Da "Fock" (Daniel Hammer) symbolisiert den Wohlstand und soll Armut und Hungersnot vom Hof fern halten. Auch ermahnt er an die Bedürfnisse der Nutztiere und ihre Bedeutung für die Nahrung des Menschen! So kann es dem Menschen nur dann gut gehen, wenn es auch seinen Tieren gut geht!
Da "Rab' " (Peter Burgschwaiger) steht für die G'scheitheit. "Nit z' vüh und nit z' wench". Er ist aber auch der Totenvogel und damit ein Warner vor dem Unglück.
Da "Goaßbock" (Chris Hammer) steht für die Fruchtbarkeit im Haus, Stall und auch auf den Feldern. Ebenso ist er ein "Sündenbock" der alle Schuld auf sich nehmen kann und dies auch dem Bauern bei seinem Besuch anbietet.
De "Hex" (Fred Ortner 2017, Andreas Hofer 2018) ist nicht gut, aber auch nicht böse! Die Hex ist vielmehr "ein Spiegel von Dir". Sie ist ein mythisches Wesen mit besonderen Fähigkeiten, die sie je nach der Ausrichtung des Menschen dem sie gegenübersteht, sowohl zum Guten als auch zum Bösen einsetzen kann.
Da "Schnobler" (Stefan Hettegger) zwickt mit seinem Schnabel und der Schere. Er ist der Bestrafer, den die Hexe schickt und die Bauersleute zwackt, wenn sie böse oder habgierig sind. Oder aber etwas gröbisch "abneidlt" wenn sie gut sind!Da "Jaga" (Ruap Zimmerebner 2017 und Lukas Rohrmoser 2018) symbolisiert den Hüter und Heger des Waldes und seiner Tiere damit die steilen "Poif'n a ruah geb'n".
Da "Hirsch" (Mark Kornberger) 2018 erstmals dabei, appelliert als der König der Waldtiere, an den Menschen ihn und das Wild in der schweren Zeit des Winters "in Ruah z' loss' n".
Des "Woidmandl" (Rene Griesner) symbolisiert ebenfalls den Wald und seine Tiere, erinnert aber auch daran dass der Wald dem Bauer nicht nur das Holz gibt, sondern auch seine Felder sowie das Haus und den Hof vor den "Ploak'n" (Lawinen, Vermurung und Steinschlag) schützt.
Der "Tod" (Marco Prommegger) symbolisiert Ende, aber auch Anfang. Er erinnert an die Vergänglichkeit des Lebens und an ein Lebenswerk der Menschen Hände, das über den Tod hinaus noch bestehen bleibt. Er ermahnt aber auch das man leben möge vor dem Sterben, da er sonst immer zu früh kommt.

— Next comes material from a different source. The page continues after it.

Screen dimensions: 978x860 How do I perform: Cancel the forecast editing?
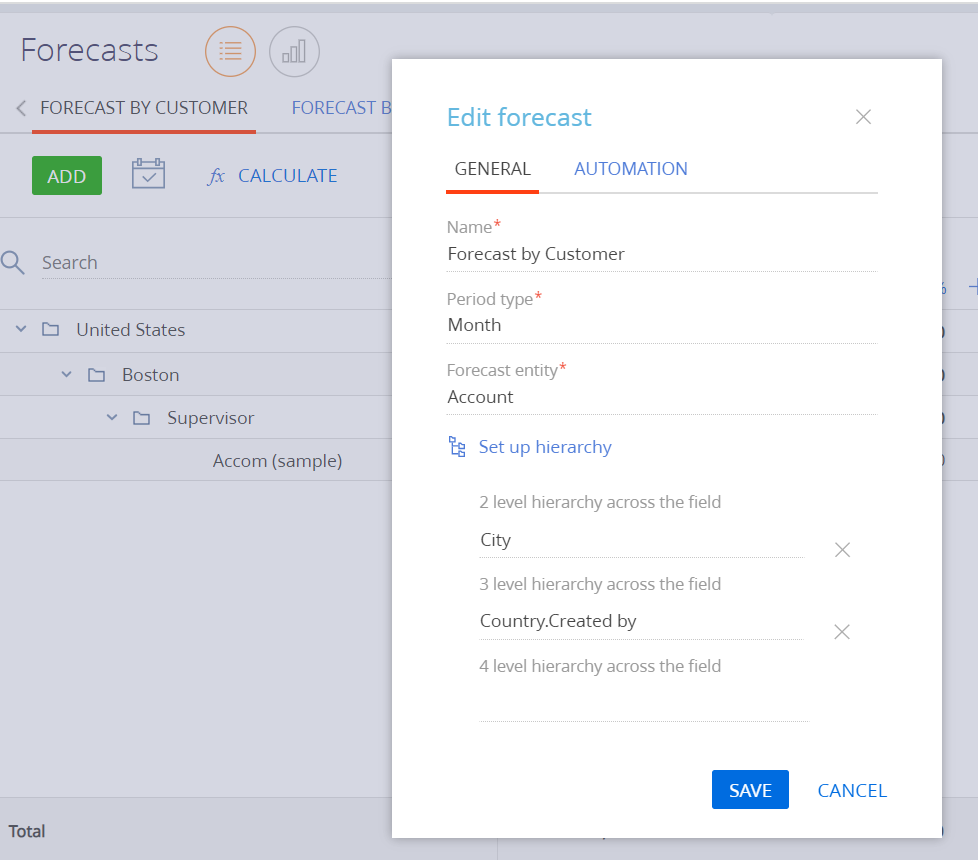[x=852, y=790]
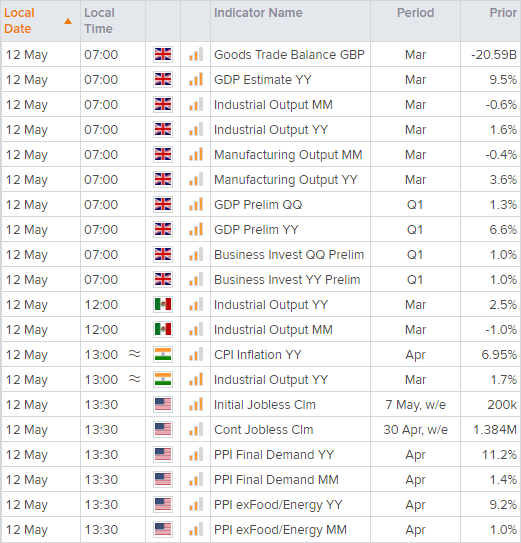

Da "Photograph" (Lukas Rola) 2018 ebenfalls mit einer Holzmaske ausgestattet, symbolisiert die Vergänglichkeit des Augenblickes und gleichzeitig das Bestreben des Menschen ihn auch festhalten zu wollen. Gewisser Maßen steht er für unsere Erinnerungen!
Die "Perchtenmusi" (Lukas Pfeiffenberger, Vitus Empl und Hannes Rola) machen die musikalische Umrahmung des Spektakels.
Die "Hirten" führen mit ihren Tieren die Menschen mit ihren Laternen (nur) am 23. Dezember die Teilnehmer der Lichterwanderung vom Geiersbichelgut (Geispichi) zur Hütte, die in der Advent- und Weihnachtszeit bis zum 06. Jänner den Stall zu Bethlehem symbolisiert und im Inneren eine lebensgroße Grippenszene dargestellt. Die Hirten werden von Anna Bürgler, Daniel Hammer und Philipp Gold dargestellt.